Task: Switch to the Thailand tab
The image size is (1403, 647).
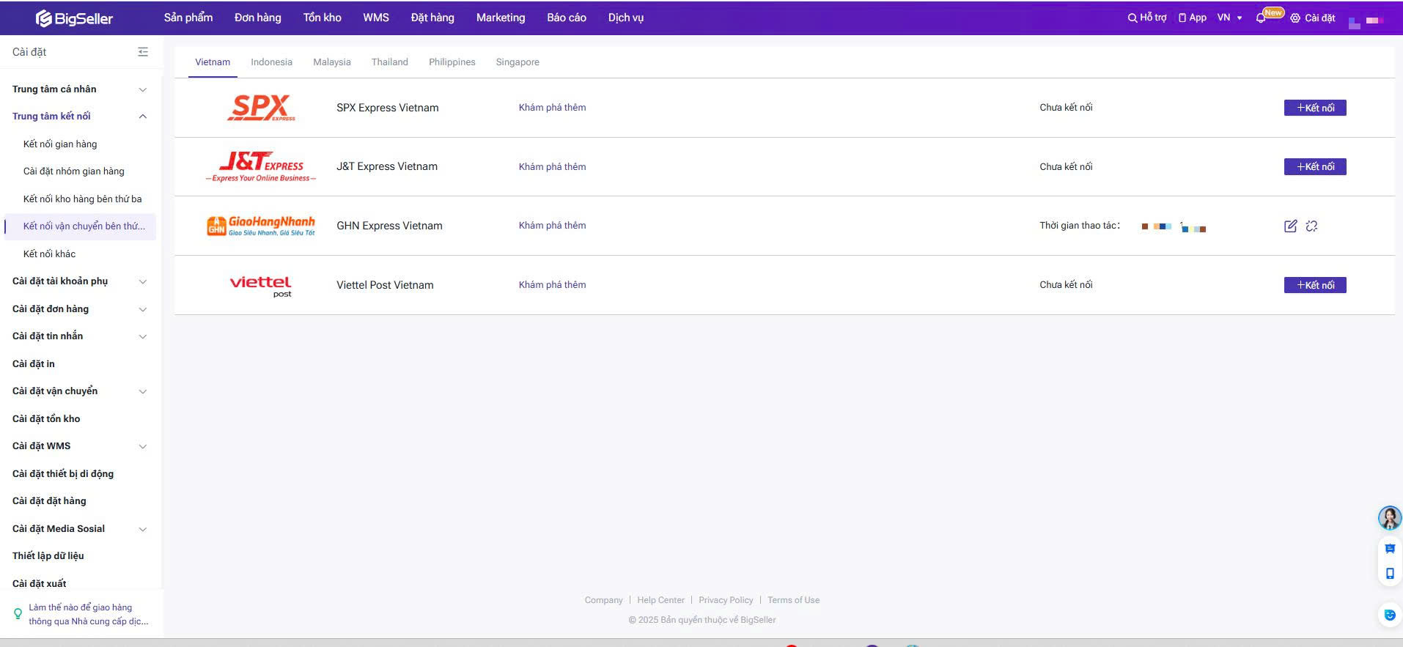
--
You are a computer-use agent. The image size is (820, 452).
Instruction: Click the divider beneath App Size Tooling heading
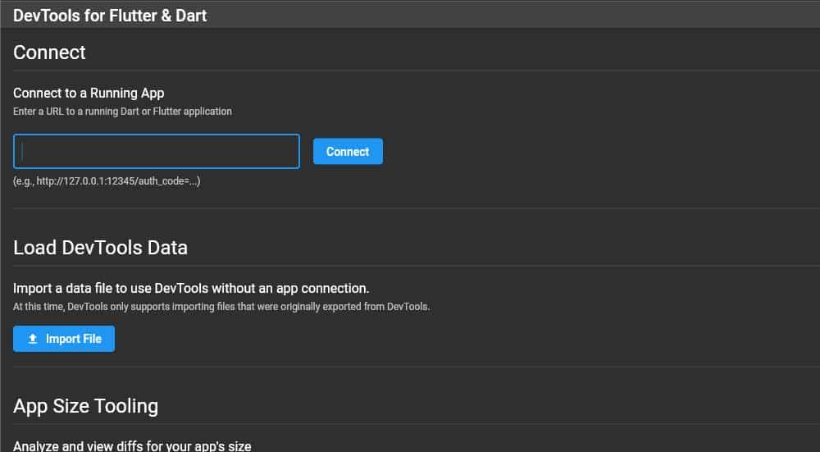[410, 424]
...
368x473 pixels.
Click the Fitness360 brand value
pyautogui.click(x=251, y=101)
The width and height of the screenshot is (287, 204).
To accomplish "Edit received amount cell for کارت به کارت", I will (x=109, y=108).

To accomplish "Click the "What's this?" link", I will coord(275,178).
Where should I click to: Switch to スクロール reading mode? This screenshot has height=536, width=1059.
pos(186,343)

● THE PROBLEM
Copy all lines from the material that contain "will".

● SOLUTION FOR THIS EXERCISE
To accomplish "Edit received amount cell for کارت به کارت", I will (x=109, y=108).
To accomplish "Click the "What's this?" link", I will coord(275,178).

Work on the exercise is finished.